Write RLS policies for org_admin role
epic-admin-portal-foundation-task-003 — Implement Supabase row-level security policies scoped to the org_admin role across users, activities, reimbursements, and organisations tables. Policies must restrict data access to the authenticated admin's organisation subtree using the JWT org_id claim. Include recursive CTE helper function for subtree resolution.
Acceptance Criteria
Technical Requirements
Execution Context
Tier 1 - 540 tasks
Can start after Tier 0 completes
Implementation Notes
Recursive CTE pattern for get_org_subtree: CREATE OR REPLACE FUNCTION get_org_subtree(root_org_id uuid) RETURNS TABLE(org_id uuid) LANGUAGE sql SECURITY DEFINER STABLE AS $$ WITH RECURSIVE subtree AS (SELECT id FROM organisations WHERE id = root_org_id UNION ALL SELECT o.id FROM organisations o JOIN subtree s ON o.parent_organisation_id = s.id) SELECT id FROM subtree; $$; — mark it STABLE (not VOLATILE) so the query planner can cache results within a single query. For the JWT claim extraction, use (auth.jwt() -> 'claims' ->> 'org_id')::uuid — the double ->> extracts as text before casting to uuid. Add a NULL guard: COALESCE((auth.jwt() -> 'claims' ->> 'org_id')::uuid, '00000000-0000-0000-0000-000000000000'::uuid) which maps null to a non-existent UUID, ensuring no data is returned for unauthenticated requests without causing an error. Write policies in a single migration file with clearly commented sections per table.

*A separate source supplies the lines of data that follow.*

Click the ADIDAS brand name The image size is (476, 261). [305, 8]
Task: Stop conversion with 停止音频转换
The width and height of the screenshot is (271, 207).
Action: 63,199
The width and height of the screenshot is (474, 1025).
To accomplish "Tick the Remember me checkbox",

Test each policy in isolation before combining — use psql with SET LOCAL SESSION AUTHORIZATION and SET LOCAL request.jwt.claims to simulate the org_admin JWT context.
Testing Requirements
Integration tests against a Supabase test project (or local Supabase via supabase start): (1) Test fixture setup — create organisations hierarchy (root → child → grandchild), create users in each org, create an org_admin JWT for the root org; (2) SELECT test — verify org_admin can select users in root, child, and grandchild orgs; cannot select users in a sibling org; (3) INSERT test — verify org_admin can insert an activity in their own org; cannot insert in a child org (restricted to direct org); (4) UPDATE test — verify org_admin can update a user in their subtree; cannot update a user outside subtree; attempt to change organisation_id to outside subtree is rejected; (5) DELETE test — verify org_admin can delete an activity in their subtree; cannot delete outside subtree; (6) Null JWT test — verify all operations fail when org_id claim is absent. Tests written in SQL using SET LOCAL role and SET LOCAL request.jwt.claims.

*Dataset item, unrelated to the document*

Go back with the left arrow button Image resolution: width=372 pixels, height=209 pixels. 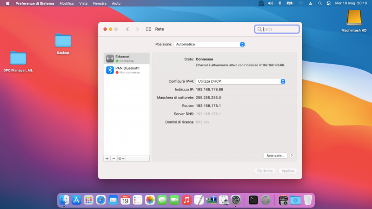127,29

Missing RLS policies on one or more tables (e.g., a newly added join table or a Supabase view) could expose cross-org data to org_admin queries, creating a GDPR-reportable data breach.
Mitigation & Contingency
Mitigation: Enumerate all tables and views accessed by admin queries before writing any policy. Create an automated test that attempts a cross-org query for each table from an org_admin JWT and asserts an empty result set.
Contingency: If a gap is discovered post-deployment, immediately disable the affected query surface and deploy a hotfix policy before re-enabling. Log the incident and notify DPO if any cross-org data was returned.
The recursive CTE for NHF's deeply nested org tree (up to 5 levels, 1,400 local chapters) may exceed the 2-second dashboard load target when resolving large subtrees on every request.
Mitigation & Contingency
Mitigation: Benchmark the recursive CTE against a synthetic NHF-scale dataset during development. Introduce a short-TTL server-side cache for subtree resolution results. Index the parent_id column on the organisations table.
Contingency: If CTE performance remains insufficient, materialise the org subtree as a precomputed closure table updated on org structure changes, and switch the RLS guard to query the closure table instead.
Incorrect JWT claim injection in AdminRlsGuard (e.g., wrong claim key name or missing refresh on org switch) could silently apply the wrong org scope, causing org_admin to see a different organisation's data without an explicit error.
Mitigation & Contingency
Mitigation: Write unit tests for the guard that verify the injected claim value against the authenticated user's org_id for every admin route. Add a server-side assertion that the claim matches the user's database record before executing any query.
Contingency: Roll back the guard to a deny-all fallback, invalidate active admin sessions, and re-issue corrected JWTs. Audit query logs to identify any sessions that received incorrect scope.